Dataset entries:
== == ==

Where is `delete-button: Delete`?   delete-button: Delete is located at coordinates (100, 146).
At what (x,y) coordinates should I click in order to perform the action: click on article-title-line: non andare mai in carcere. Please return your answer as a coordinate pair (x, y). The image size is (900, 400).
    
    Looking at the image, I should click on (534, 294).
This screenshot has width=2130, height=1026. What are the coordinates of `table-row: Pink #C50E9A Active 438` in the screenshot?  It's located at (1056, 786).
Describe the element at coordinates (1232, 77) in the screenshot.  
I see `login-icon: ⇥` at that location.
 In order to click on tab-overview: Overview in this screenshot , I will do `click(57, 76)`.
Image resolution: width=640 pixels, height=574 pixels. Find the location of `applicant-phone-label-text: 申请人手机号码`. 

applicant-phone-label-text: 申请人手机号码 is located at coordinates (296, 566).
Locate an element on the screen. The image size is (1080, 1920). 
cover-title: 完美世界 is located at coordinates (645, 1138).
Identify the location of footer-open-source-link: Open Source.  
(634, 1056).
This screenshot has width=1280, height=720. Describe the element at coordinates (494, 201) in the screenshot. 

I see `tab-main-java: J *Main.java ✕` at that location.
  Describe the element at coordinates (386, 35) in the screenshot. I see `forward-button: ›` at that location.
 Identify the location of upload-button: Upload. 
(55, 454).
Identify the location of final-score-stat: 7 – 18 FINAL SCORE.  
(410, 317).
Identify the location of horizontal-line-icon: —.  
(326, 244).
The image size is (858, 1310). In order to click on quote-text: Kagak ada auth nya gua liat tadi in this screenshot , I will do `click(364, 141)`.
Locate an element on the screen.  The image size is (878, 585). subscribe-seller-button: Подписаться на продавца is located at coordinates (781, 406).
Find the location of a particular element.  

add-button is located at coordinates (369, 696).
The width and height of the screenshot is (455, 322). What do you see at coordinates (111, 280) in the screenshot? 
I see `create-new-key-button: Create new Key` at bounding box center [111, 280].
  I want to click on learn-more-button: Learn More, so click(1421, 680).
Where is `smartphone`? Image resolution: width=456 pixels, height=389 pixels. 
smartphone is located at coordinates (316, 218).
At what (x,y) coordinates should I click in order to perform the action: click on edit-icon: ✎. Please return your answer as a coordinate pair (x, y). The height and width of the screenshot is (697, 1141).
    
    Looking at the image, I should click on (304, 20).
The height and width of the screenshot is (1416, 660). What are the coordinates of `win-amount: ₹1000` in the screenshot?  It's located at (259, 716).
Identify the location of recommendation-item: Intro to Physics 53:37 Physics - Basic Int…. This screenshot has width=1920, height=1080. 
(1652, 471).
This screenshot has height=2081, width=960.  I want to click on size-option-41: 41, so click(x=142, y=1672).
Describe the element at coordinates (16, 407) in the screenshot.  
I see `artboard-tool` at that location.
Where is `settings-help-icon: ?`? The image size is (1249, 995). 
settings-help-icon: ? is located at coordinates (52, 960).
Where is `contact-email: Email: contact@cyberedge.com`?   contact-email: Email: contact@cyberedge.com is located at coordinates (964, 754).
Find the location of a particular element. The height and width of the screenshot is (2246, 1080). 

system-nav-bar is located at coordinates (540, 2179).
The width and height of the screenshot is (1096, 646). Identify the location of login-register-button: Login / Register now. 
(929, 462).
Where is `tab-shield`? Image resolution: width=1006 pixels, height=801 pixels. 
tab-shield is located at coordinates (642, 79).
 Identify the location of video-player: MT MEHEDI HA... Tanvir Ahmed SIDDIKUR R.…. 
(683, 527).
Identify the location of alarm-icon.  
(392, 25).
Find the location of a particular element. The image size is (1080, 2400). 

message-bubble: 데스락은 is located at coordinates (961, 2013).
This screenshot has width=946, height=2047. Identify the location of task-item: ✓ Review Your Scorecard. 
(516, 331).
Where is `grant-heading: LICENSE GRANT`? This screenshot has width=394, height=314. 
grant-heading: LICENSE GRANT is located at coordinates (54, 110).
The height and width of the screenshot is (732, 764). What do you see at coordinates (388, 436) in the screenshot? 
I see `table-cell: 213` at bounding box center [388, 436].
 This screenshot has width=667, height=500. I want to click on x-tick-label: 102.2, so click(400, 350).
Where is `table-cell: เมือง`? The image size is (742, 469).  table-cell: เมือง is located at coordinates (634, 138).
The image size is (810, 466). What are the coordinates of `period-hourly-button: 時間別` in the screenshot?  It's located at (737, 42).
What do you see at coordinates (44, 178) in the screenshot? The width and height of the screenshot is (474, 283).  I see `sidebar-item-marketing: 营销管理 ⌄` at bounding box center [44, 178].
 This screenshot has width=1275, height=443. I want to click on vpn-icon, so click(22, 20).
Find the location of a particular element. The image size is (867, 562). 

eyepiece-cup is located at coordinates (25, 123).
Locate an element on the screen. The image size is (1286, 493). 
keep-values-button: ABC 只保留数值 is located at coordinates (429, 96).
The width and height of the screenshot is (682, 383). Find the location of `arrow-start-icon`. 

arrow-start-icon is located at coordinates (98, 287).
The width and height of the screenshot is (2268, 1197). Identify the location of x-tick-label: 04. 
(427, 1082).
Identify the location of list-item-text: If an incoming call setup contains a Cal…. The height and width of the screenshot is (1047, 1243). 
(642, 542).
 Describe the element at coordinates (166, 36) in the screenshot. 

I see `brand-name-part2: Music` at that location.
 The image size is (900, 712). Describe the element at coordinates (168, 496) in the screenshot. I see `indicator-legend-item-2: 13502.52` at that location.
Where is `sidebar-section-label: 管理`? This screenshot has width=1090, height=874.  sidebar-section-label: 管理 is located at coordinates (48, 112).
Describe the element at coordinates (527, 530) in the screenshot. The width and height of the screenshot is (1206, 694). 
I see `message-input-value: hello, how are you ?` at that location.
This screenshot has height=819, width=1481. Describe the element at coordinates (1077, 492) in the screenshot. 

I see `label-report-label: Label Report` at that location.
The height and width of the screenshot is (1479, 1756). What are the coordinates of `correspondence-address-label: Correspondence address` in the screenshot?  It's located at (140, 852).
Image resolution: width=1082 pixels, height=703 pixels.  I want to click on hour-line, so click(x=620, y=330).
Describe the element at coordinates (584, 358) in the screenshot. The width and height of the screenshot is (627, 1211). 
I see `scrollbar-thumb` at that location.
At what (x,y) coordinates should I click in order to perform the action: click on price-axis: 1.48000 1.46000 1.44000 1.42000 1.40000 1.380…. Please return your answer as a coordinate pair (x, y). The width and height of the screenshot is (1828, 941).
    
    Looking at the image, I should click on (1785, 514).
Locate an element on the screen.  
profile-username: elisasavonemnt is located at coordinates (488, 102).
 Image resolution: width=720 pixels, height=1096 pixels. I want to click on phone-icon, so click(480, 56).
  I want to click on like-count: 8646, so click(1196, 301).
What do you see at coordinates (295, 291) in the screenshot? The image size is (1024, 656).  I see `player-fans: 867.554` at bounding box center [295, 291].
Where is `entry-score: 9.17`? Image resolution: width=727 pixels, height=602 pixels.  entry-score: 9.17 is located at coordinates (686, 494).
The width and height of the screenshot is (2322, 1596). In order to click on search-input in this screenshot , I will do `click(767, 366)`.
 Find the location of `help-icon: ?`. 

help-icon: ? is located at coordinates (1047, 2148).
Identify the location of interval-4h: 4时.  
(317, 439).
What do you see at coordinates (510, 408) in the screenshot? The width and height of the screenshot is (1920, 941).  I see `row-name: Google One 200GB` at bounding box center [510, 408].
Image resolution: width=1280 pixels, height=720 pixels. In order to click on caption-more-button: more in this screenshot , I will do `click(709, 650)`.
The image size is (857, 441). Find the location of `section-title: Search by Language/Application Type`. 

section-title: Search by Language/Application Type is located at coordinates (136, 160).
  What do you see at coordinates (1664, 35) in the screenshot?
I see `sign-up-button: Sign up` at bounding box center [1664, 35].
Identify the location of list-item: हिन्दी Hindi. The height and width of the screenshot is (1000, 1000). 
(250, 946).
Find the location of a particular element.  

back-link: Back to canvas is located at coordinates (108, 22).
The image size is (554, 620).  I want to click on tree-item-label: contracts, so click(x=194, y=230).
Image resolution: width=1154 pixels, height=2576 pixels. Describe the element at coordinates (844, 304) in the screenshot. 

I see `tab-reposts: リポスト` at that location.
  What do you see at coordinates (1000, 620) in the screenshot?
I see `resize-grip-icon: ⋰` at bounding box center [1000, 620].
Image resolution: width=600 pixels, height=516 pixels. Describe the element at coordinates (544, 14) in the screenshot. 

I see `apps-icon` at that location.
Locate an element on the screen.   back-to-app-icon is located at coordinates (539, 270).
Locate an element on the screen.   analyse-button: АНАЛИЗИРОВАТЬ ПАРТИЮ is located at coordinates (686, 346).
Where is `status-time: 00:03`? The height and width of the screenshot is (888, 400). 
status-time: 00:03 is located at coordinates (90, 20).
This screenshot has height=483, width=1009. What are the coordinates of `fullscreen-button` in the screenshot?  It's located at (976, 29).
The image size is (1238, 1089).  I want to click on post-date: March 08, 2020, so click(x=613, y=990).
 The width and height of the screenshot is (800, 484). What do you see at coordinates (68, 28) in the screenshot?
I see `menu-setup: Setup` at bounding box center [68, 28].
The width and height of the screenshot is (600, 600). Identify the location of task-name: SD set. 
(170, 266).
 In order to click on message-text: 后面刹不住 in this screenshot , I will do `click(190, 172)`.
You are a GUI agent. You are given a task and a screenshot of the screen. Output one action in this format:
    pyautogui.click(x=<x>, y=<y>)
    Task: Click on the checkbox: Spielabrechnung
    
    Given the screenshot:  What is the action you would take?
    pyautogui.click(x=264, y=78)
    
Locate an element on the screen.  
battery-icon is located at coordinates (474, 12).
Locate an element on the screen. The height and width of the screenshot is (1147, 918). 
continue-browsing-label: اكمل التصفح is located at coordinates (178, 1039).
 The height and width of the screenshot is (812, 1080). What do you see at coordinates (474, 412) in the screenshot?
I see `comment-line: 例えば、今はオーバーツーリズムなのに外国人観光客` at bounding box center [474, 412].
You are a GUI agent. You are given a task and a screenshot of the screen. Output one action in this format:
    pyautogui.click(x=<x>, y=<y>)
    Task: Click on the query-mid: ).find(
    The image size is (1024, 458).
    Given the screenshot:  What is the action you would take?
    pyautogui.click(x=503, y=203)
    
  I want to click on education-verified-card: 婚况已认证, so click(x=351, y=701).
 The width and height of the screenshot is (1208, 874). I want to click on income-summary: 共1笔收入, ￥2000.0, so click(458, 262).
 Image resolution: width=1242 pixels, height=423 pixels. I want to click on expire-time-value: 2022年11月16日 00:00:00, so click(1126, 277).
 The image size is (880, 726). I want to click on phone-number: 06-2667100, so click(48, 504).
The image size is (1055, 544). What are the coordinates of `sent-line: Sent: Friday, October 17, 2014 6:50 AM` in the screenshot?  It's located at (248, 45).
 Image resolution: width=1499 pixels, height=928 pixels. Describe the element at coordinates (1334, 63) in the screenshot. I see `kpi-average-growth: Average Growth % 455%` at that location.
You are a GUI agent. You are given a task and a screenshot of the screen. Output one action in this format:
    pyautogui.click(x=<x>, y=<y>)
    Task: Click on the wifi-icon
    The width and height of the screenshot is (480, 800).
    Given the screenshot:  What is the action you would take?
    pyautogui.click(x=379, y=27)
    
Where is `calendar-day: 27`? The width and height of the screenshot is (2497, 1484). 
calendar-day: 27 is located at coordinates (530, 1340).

== == ==

■ TO-DO ITEM:
Quote the lines from the one containing "coordinates (686, 494)." to the one containing "center [1000, 620].", both included, word for word.

■ YOUR SOLUTION:
Where is `entry-score: 9.17`? Image resolution: width=727 pixels, height=602 pixels.  entry-score: 9.17 is located at coordinates (686, 494).
The width and height of the screenshot is (2322, 1596). In order to click on search-input in this screenshot , I will do `click(767, 366)`.
 Find the location of `help-icon: ?`. 

help-icon: ? is located at coordinates (1047, 2148).
Identify the location of interval-4h: 4时.  
(317, 439).
What do you see at coordinates (510, 408) in the screenshot? The width and height of the screenshot is (1920, 941).  I see `row-name: Google One 200GB` at bounding box center [510, 408].
Image resolution: width=1280 pixels, height=720 pixels. In order to click on caption-more-button: more in this screenshot , I will do `click(709, 650)`.
The image size is (857, 441). Find the location of `section-title: Search by Language/Application Type`. 

section-title: Search by Language/Application Type is located at coordinates (136, 160).
  What do you see at coordinates (1664, 35) in the screenshot?
I see `sign-up-button: Sign up` at bounding box center [1664, 35].
Identify the location of list-item: हिन्दी Hindi. The height and width of the screenshot is (1000, 1000). 
(250, 946).
Find the location of a particular element.  

back-link: Back to canvas is located at coordinates (108, 22).
The image size is (554, 620).  I want to click on tree-item-label: contracts, so click(x=194, y=230).
Image resolution: width=1154 pixels, height=2576 pixels. Describe the element at coordinates (844, 304) in the screenshot. 

I see `tab-reposts: リポスト` at that location.
  What do you see at coordinates (1000, 620) in the screenshot?
I see `resize-grip-icon: ⋰` at bounding box center [1000, 620].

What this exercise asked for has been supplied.